An evaluation of Curriculum 2005 (C2005) and outcomes-based education (OBE) in Gauteng Province
Khulisa Management Services prepared an evaluation of Curriculum 2005 and outcomes-based education in Gauteng Province for the Gauteng Institute for Curriculum Development in 1999. The evaluation was designed to answer six research questions:
- What has been the experience in implementing OBE-Curriculum 2005 in Grade 1 during 1998 (with special examination of learner assessment practice and the availability/use of learner materials)?
- How adequate was preparation in 1997 for Grade 1 implementation during 1998?
- How adequate is 1998 preparation of Grade 2 (for implementing C2005 in 1999)?
- What has been the process for introducing and promulgating OBE and Curriculum 2005 at provincial, district, and school levels?
- How successful has this process been?
- What do Gauteng education professionals (administrators, educators, policy makers, etc.) think about the concept of Curriculum 2005?
- How has OBE-Curriculum 2005 impacted on learner performance?

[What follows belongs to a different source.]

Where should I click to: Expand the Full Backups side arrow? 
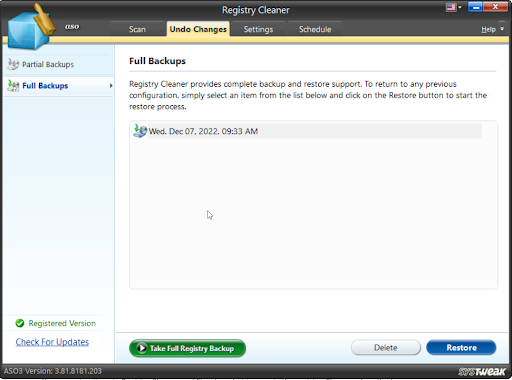pyautogui.click(x=111, y=86)
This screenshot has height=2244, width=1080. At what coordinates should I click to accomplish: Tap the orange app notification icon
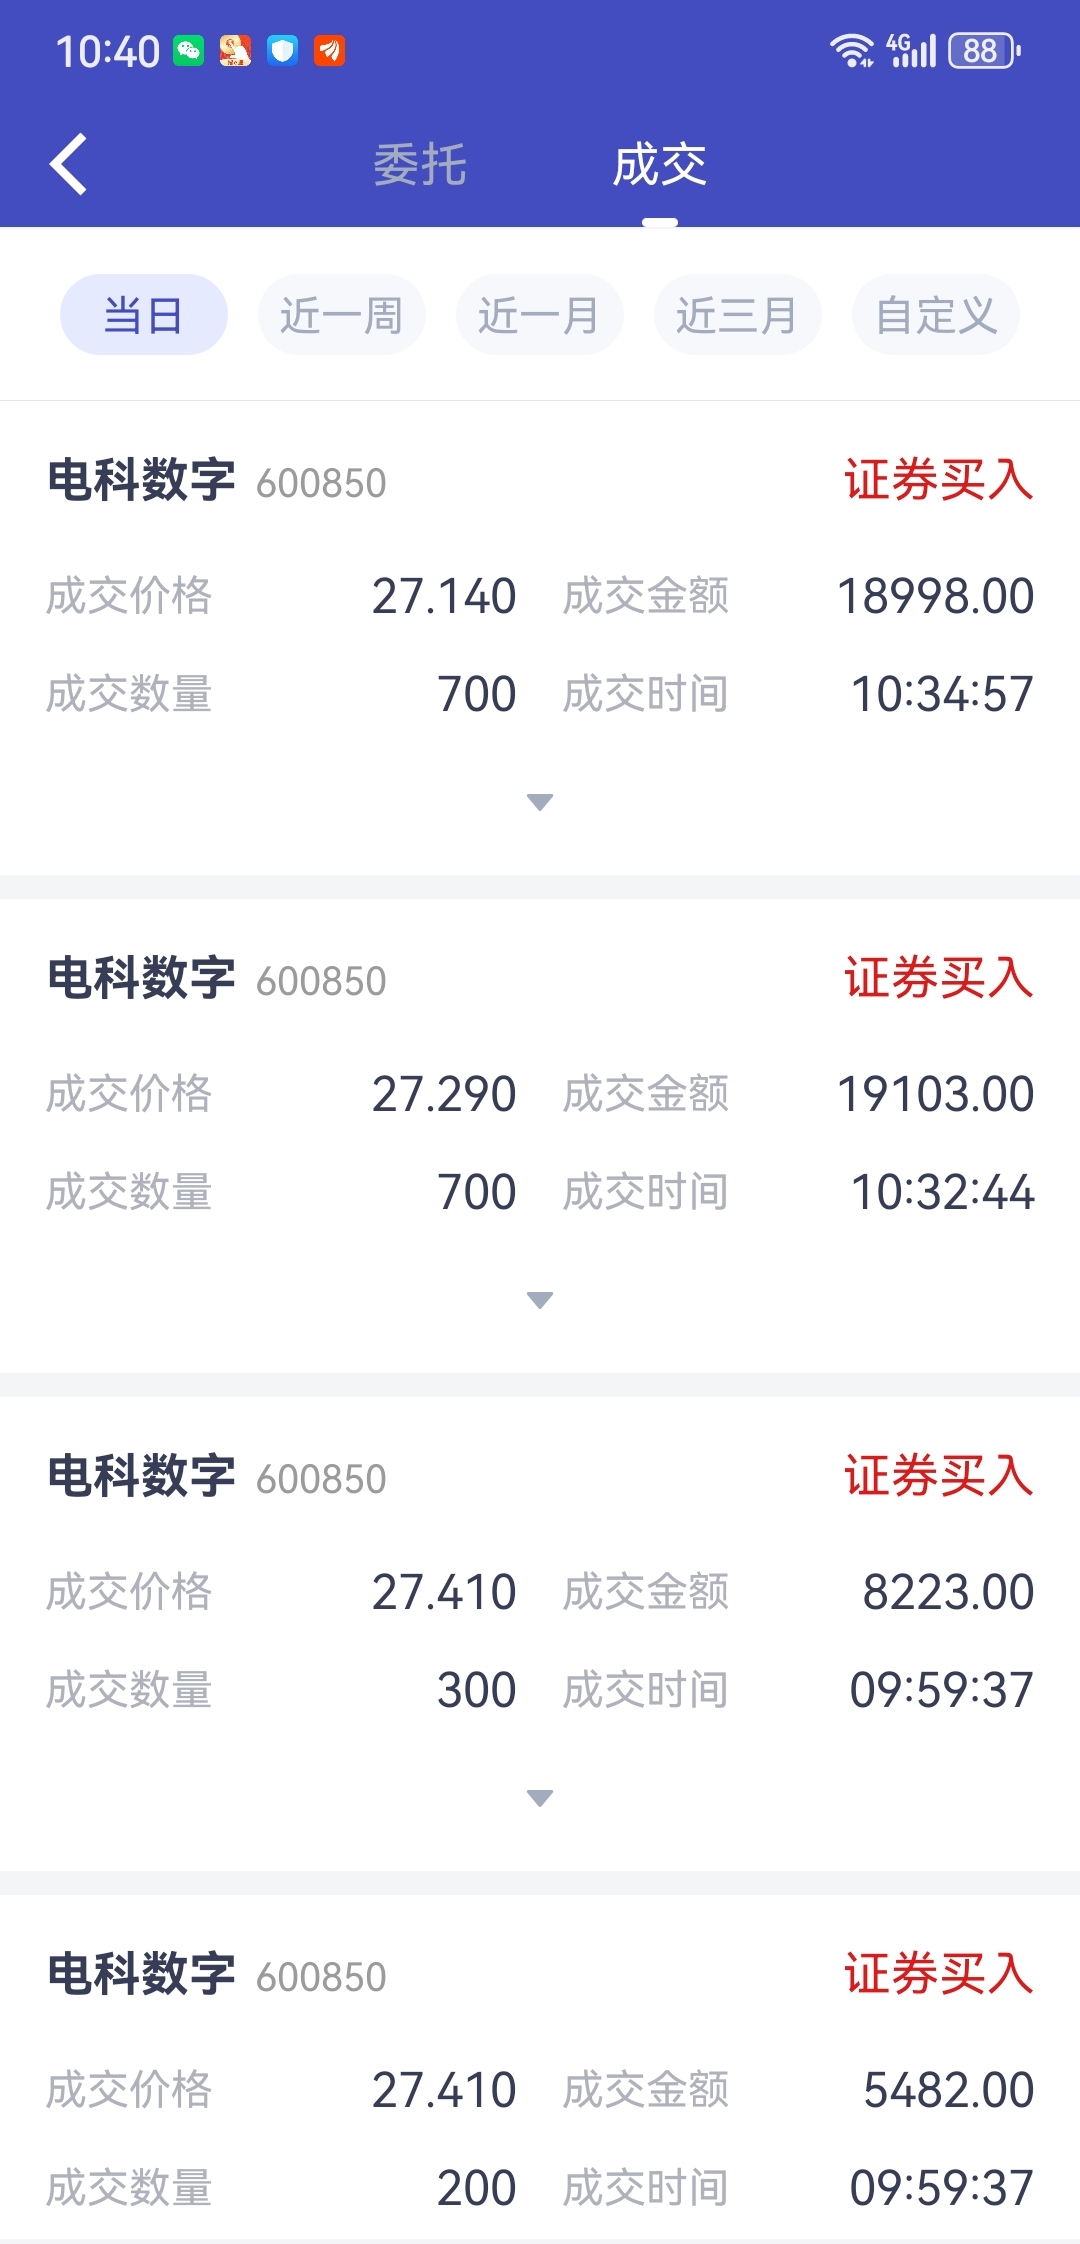[330, 51]
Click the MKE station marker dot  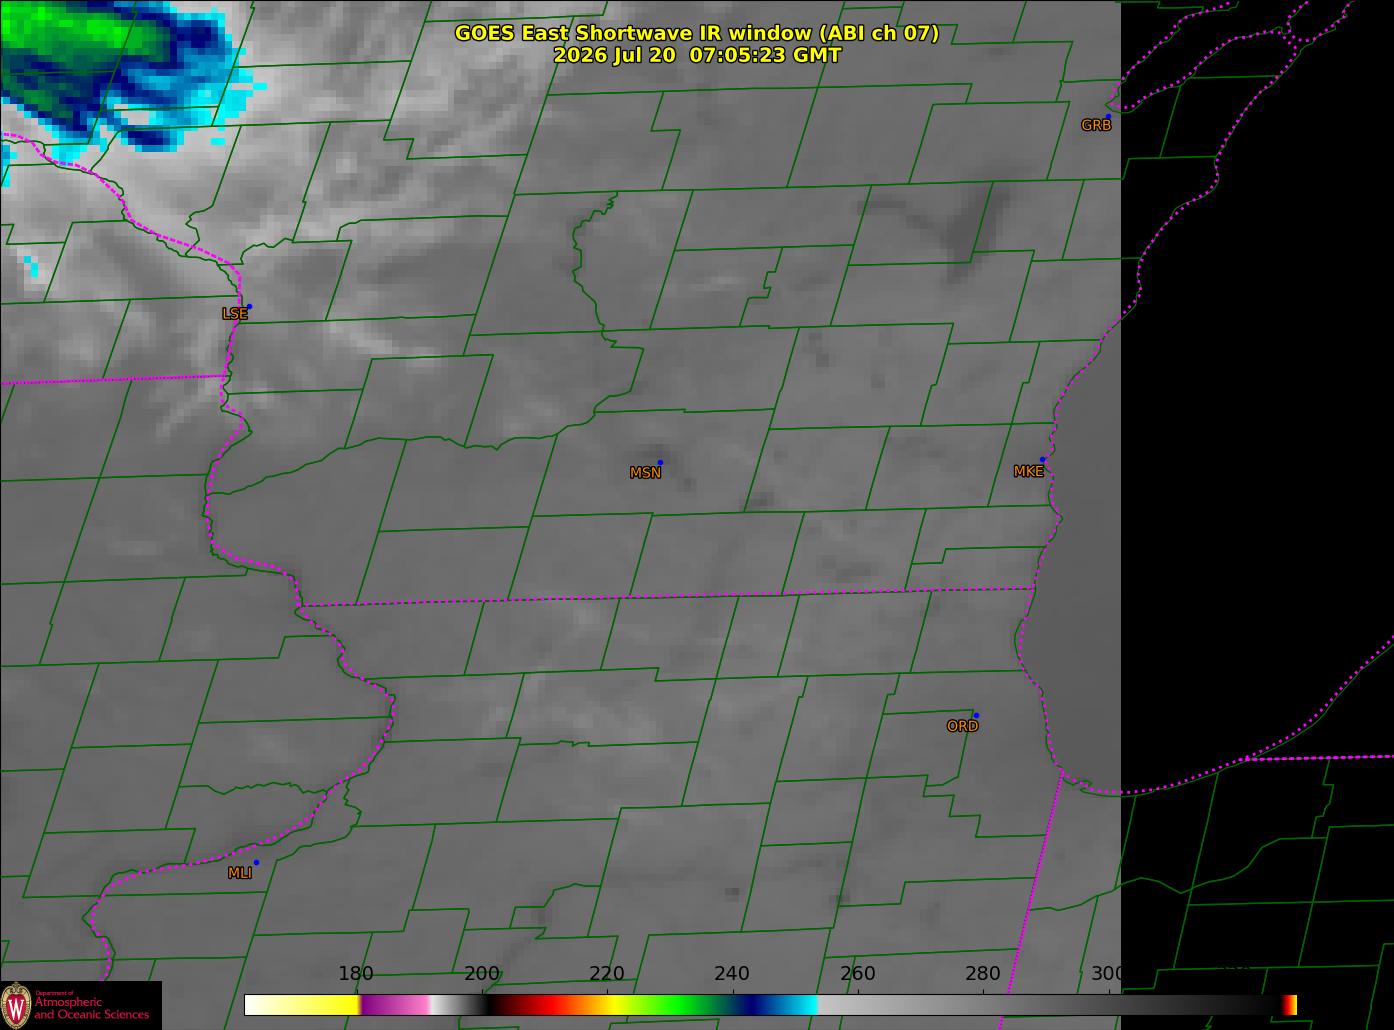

Review of Recent Trends on Teaching and Learning in Mathematics and Science Education with Implications for a South African Mathematics and Science Education Strategy within the context of Lifelong Learning Development
This review by Michael Kahn and John Volmink was commissioned by the Department of Education during 1999. The review outlined the following:
- Recent learning theories in science and mathematics education;
- The relationship between those learning theories and policy, especially with respect to Curriculum 2005 and FET;
- Strategies of developed and developing countries aimed at improving the teaching and learning of science and mathematics; and
- Implications of the above for the policy; research and development agenda in science and mathematics in the context of lifelong learning.
School Curriculum Since Apartheid: Intersections of Politics and Policy in the South African Transition by Jonathan D Jansen. Journal of Curriculum Studies, vol.31, no.1, 1999 pp57-67. London : Taylor and Francis
The abstract of this article is as follows: In the wake of South Africans first non-racial elections in 1994, the new Minister of Education launched a national process which would purge the apartheid curriculum of its most offensive racial content and outdated, inaccurate subject matter. At first glance, these essential alterations to school syllabuses sounded reasonable and timely given the democratic non-racial ideals of the new government. However, these syllabus alterations had little to do with changing the school curriculum and much more to do with a precarious crisis of legitimacy facing the state and education in the months following the national elections. The haste with which the state pursued a superficial cleansing of the inherited curriculum is explained in terms of the political constraints, conflicts and compromises which accompanied the South African transitions from apartheid.
In conclusion, my colleague John Gultig, who has
worked on the SAIDE Study of Education Project, reiterated that the Curriculum 21
report states that many people have conflated the terms outcomes based education
and Curriculum 2005. OBE is a philosophy/paradigm guiding teaching and learning and
thus is globally applicable, while C2005 was a curriculum plan for a particular country.